# TASK DIRECTIONS:
From the line containing "Instruction: Click the" through the last line of the entries, output the text exactly. Pictures stay out.

# RECORDS FOR THIS EXERCISE:
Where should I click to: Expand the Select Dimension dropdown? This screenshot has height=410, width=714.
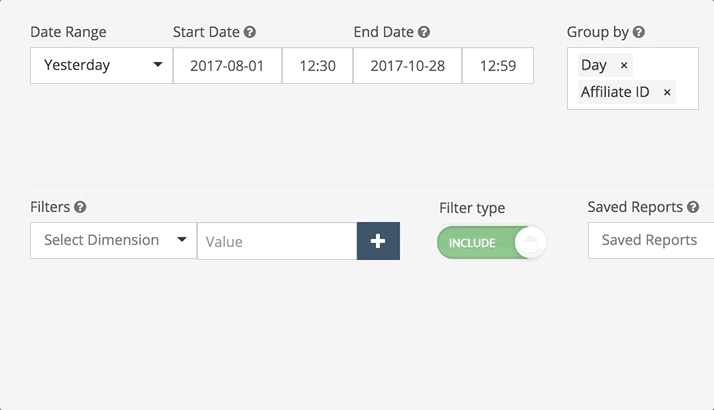113,240
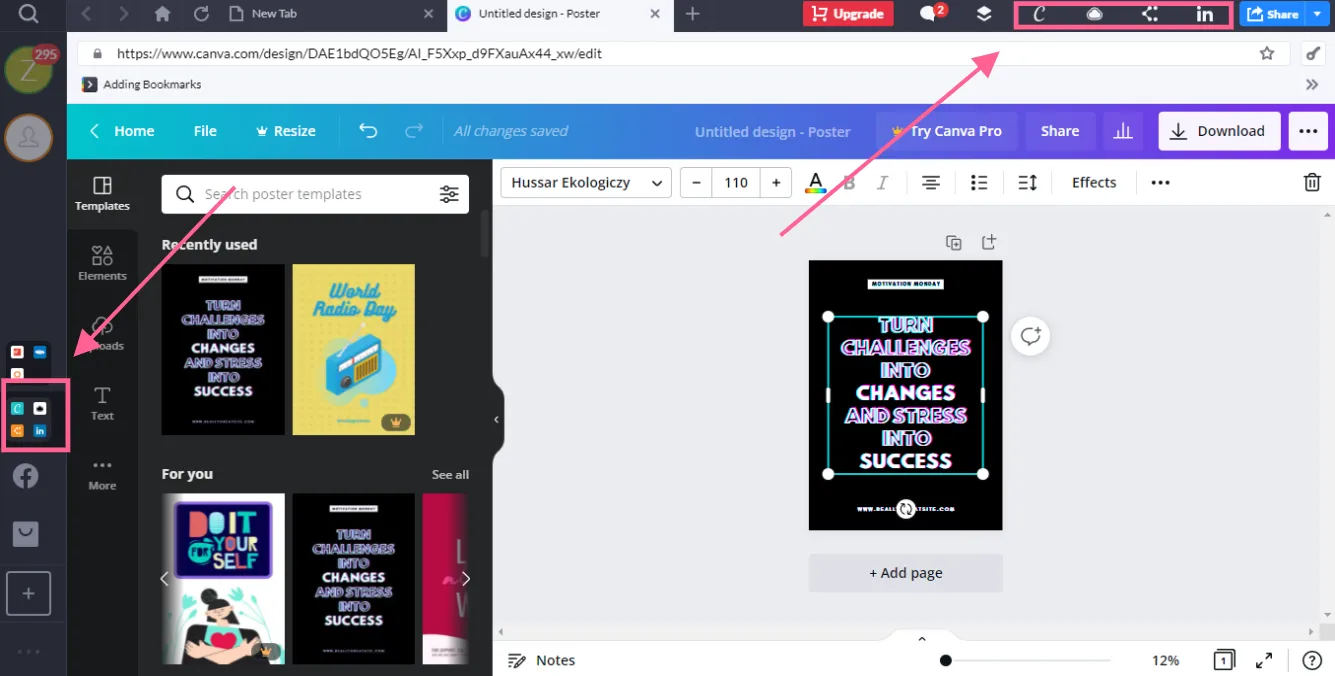Screen dimensions: 1335x676
Task: Apply bulleted list to text
Action: coord(979,183)
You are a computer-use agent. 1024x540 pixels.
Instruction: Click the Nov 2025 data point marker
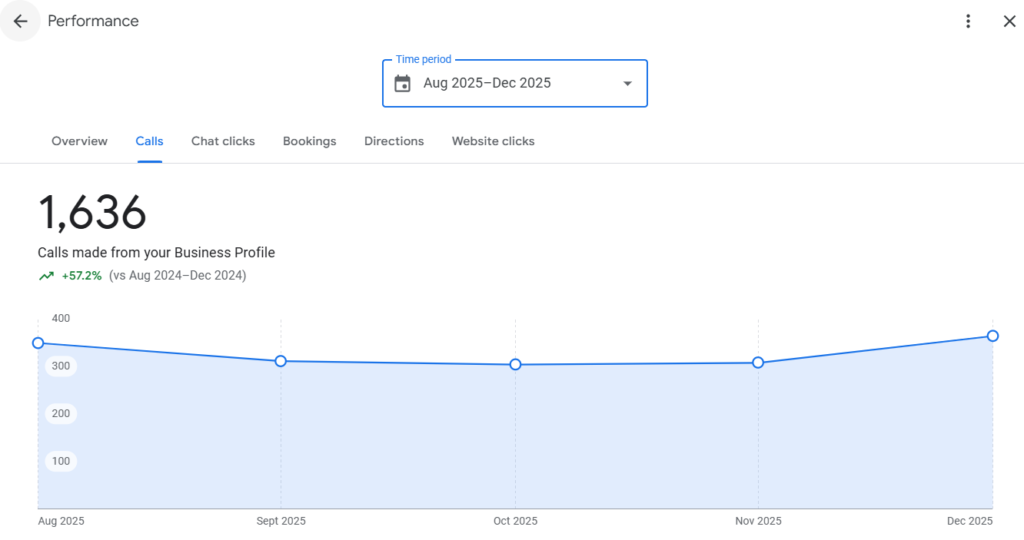pyautogui.click(x=758, y=362)
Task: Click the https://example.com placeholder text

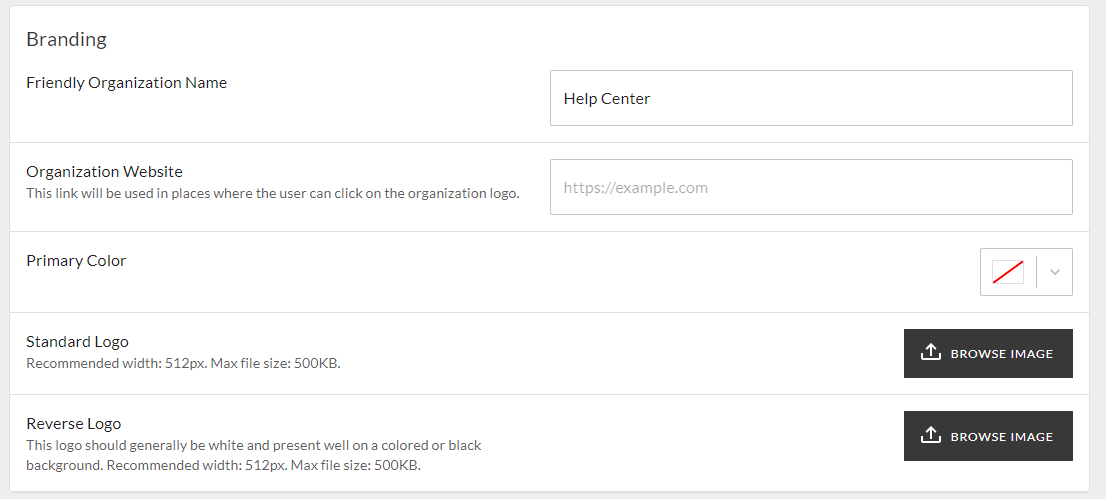Action: [636, 188]
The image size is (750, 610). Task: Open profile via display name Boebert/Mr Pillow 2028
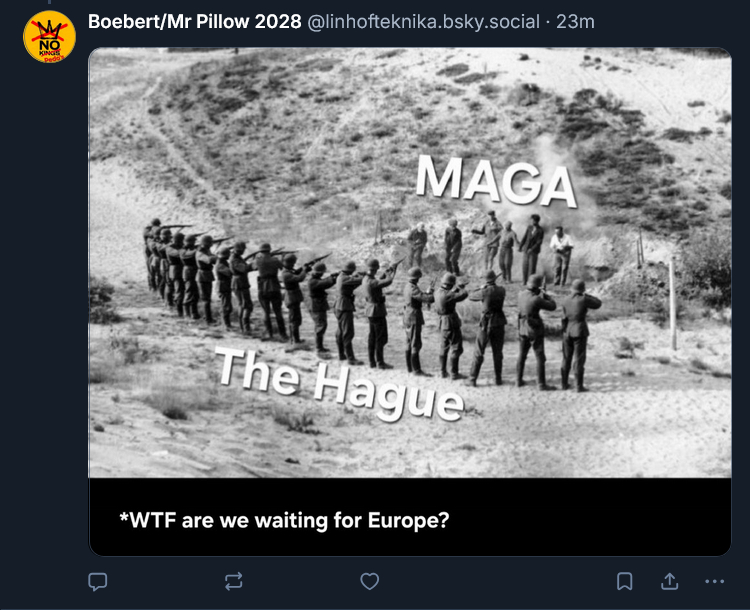coord(195,22)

# SOLUTION TO THIS PROBLEM:
Instruction: Click the Nov 2025 data point marker
pyautogui.click(x=758, y=362)
Task: Click the https://example.com placeholder text

Action: [636, 188]
The image size is (750, 610). Task: Open profile via display name Boebert/Mr Pillow 2028
coord(195,22)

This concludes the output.